What you should do: Arrange every line of the rows below as a Markdown table with two columns, No. and Text. Number the lines in order and leave out blank lines.

start

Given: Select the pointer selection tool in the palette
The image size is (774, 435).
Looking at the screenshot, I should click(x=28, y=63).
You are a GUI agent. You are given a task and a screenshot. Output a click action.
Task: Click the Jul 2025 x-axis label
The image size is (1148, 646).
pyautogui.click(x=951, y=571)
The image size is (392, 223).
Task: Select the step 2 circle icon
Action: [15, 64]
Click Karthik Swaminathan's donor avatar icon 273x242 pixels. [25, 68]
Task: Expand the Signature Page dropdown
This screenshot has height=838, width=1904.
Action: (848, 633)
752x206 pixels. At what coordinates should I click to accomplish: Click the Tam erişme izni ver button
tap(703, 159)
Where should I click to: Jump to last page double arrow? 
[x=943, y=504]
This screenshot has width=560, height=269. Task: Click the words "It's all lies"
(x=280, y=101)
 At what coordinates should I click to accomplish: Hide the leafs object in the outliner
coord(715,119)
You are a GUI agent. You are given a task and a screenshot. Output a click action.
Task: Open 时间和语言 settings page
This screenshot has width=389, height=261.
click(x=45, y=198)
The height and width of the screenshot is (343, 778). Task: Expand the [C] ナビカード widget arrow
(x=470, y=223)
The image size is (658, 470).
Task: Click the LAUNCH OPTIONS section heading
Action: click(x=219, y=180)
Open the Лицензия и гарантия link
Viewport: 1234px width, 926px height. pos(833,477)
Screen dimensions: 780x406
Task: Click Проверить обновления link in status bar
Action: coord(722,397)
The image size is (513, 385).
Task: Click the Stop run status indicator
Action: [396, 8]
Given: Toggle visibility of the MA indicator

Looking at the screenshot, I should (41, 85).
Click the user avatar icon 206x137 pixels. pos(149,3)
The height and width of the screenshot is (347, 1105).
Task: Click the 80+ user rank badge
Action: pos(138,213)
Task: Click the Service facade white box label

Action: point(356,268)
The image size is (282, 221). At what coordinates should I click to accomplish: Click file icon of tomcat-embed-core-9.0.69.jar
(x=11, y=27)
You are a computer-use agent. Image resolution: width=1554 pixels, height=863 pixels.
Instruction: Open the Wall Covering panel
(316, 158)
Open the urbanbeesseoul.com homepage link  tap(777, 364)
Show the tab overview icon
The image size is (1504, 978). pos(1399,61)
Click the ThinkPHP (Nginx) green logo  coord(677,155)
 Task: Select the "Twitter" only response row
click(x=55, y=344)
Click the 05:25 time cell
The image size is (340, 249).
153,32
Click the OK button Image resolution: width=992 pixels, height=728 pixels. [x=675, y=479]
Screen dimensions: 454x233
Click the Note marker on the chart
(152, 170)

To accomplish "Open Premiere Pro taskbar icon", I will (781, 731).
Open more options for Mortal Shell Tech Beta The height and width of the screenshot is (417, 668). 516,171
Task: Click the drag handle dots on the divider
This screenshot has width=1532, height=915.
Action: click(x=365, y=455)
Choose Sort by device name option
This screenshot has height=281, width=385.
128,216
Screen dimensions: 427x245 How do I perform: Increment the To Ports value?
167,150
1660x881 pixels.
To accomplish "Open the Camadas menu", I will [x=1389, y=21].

end

The output:
| No. | Text |
|---|---|
| 1 | Given: Select the pointer selection tool in the palette |
| 2 | The image size is (774, 435). |
| 3 | Looking at the screenshot, I should click(x=28, y=63). |
| 4 | You are a GUI agent. You are given a task and a screenshot. Output a click action. |
| 5 | Task: Click the Jul 2025 x-axis label |
| 6 | The image size is (1148, 646). |
| 7 | pyautogui.click(x=951, y=571) |
| 8 | The image size is (392, 223). |
| 9 | Task: Select the step 2 circle icon |
| 10 | Action: [15, 64] |
| 11 | Click Karthik Swaminathan's donor avatar icon 273x242 pixels. [25, 68] |
| 12 | Task: Expand the Signature Page dropdown |
| 13 | This screenshot has height=838, width=1904. |
| 14 | Action: (848, 633) |
| 15 | 752x206 pixels. At what coordinates should I click to accomplish: Click the Tam erişme izni ver button |
| 16 | tap(703, 159) |
| 17 | Where should I click to: Jump to last page double arrow?  |
| 18 | [x=943, y=504] |
| 19 | This screenshot has width=560, height=269. Task: Click the words "It's all lies" |
| 20 | (x=280, y=101) |
| 21 |  At what coordinates should I click to accomplish: Hide the leafs object in the outliner |
| 22 | coord(715,119) |
| 23 | You are a GUI agent. You are given a task and a screenshot. Output a click action. |
| 24 | Task: Open 时间和语言 settings page |
| 25 | This screenshot has width=389, height=261. |
| 26 | click(x=45, y=198) |
| 27 | The height and width of the screenshot is (343, 778). Task: Expand the [C] ナビカード widget arrow |
| 28 | (x=470, y=223) |
| 29 | The image size is (658, 470). |
| 30 | Task: Click the LAUNCH OPTIONS section heading |
| 31 | Action: click(x=219, y=180) |
| 32 | Open the Лицензия и гарантия link |
| 33 | Viewport: 1234px width, 926px height. pos(833,477) |
| 34 | Screen dimensions: 780x406 |
| 35 | Task: Click Проверить обновления link in status bar |
| 36 | Action: coord(722,397) |
| 37 | The image size is (513, 385). |
| 38 | Task: Click the Stop run status indicator |
| 39 | Action: [396, 8] |
| 40 | Given: Toggle visibility of the MA indicator |
| 41 | Looking at the screenshot, I should (41, 85). |
| 42 | Click the user avatar icon 206x137 pixels. pos(149,3) |
| 43 | The height and width of the screenshot is (347, 1105). |
| 44 | Task: Click the 80+ user rank badge |
| 45 | Action: pos(138,213) |
| 46 | Task: Click the Service facade white box label |
| 47 | Action: point(356,268) |
| 48 | The image size is (282, 221). At what coordinates should I click to accomplish: Click file icon of tomcat-embed-core-9.0.69.jar |
| 49 | (x=11, y=27) |
| 50 | You are a computer-use agent. Image resolution: width=1554 pixels, height=863 pixels. |
| 51 | Instruction: Open the Wall Covering panel |
| 52 | (316, 158) |
| 53 | Open the urbanbeesseoul.com homepage link  tap(777, 364) |
| 54 | Show the tab overview icon |
| 55 | The image size is (1504, 978). pos(1399,61) |
| 56 | Click the ThinkPHP (Nginx) green logo  coord(677,155) |
| 57 |  Task: Select the "Twitter" only response row |
| 58 | click(x=55, y=344) |
| 59 | Click the 05:25 time cell |
| 60 | The image size is (340, 249). |
| 61 | 153,32 |
| 62 | Click the OK button Image resolution: width=992 pixels, height=728 pixels. [x=675, y=479] |
| 63 | Screen dimensions: 454x233 |
| 64 | Click the Note marker on the chart |
| 65 | (152, 170) |
| 66 | To accomplish "Open Premiere Pro taskbar icon", I will (781, 731). |
| 67 | Open more options for Mortal Shell Tech Beta The height and width of the screenshot is (417, 668). 516,171 |
| 68 | Task: Click the drag handle dots on the divider |
| 69 | This screenshot has width=1532, height=915. |
| 70 | Action: click(x=365, y=455) |
| 71 | Choose Sort by device name option |
| 72 | This screenshot has height=281, width=385. |
| 73 | 128,216 |
| 74 | Screen dimensions: 427x245 How do I perform: Increment the To Ports value? |
| 75 | 167,150 |
| 76 | 1660x881 pixels. |
| 77 | To accomplish "Open the Camadas menu", I will [x=1389, y=21]. |